-- Problem to solve --
Find each line in the material below that contains the string "Expand" and copy it out. Treat uppercase and lowercase as different.

Dataset rows
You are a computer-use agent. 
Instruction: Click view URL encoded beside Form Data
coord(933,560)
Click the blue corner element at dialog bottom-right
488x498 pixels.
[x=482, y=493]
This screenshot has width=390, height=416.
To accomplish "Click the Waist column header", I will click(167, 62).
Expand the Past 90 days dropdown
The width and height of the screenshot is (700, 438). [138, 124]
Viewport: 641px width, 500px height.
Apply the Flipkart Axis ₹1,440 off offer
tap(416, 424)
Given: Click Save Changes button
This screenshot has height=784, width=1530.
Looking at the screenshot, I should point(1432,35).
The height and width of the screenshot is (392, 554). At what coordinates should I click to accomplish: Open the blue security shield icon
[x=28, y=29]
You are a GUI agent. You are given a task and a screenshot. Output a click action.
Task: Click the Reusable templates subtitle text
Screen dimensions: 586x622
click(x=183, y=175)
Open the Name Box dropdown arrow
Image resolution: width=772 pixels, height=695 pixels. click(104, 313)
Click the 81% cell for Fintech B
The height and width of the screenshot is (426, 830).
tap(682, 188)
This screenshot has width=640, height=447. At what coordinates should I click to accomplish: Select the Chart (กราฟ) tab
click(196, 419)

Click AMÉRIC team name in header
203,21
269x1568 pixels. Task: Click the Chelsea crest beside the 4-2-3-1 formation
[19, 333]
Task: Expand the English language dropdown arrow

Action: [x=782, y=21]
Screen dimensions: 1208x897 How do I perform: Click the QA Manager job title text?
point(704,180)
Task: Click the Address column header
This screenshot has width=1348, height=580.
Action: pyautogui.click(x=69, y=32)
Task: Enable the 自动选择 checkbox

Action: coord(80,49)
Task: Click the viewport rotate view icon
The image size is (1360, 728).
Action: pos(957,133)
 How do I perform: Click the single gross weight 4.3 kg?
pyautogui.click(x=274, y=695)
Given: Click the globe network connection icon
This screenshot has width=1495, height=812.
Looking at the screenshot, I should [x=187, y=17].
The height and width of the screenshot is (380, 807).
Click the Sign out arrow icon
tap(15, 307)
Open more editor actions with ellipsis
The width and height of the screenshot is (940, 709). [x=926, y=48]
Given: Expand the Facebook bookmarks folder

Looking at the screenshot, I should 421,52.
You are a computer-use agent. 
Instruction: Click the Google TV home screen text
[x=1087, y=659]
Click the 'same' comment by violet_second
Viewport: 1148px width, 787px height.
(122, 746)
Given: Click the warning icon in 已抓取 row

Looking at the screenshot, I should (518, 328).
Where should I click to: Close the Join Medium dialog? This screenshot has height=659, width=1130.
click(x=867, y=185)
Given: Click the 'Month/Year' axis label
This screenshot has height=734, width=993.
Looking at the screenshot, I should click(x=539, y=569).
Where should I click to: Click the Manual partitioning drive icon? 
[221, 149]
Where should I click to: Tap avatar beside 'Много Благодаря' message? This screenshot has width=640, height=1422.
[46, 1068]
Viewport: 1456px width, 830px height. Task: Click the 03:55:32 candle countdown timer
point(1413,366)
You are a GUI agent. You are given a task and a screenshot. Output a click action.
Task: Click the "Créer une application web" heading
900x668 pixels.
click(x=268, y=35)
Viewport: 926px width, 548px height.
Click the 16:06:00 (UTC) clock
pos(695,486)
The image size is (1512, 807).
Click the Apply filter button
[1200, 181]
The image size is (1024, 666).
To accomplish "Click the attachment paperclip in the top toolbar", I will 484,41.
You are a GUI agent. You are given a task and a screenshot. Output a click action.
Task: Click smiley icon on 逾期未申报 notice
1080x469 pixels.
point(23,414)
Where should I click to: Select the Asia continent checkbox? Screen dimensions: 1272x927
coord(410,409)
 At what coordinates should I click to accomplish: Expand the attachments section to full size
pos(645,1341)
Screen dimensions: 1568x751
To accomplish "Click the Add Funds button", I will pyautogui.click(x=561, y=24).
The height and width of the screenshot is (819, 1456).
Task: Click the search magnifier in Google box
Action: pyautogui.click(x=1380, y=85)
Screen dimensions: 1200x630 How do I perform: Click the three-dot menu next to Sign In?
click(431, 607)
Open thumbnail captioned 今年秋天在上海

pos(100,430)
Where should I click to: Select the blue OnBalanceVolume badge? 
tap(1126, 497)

-- Exercise answer --
Expand the Past 90 days dropdown
Task: Expand the English language dropdown arrow
Given: Expand the Facebook bookmarks folder
 At what coordinates should I click to accomplish: Expand the attachments section to full size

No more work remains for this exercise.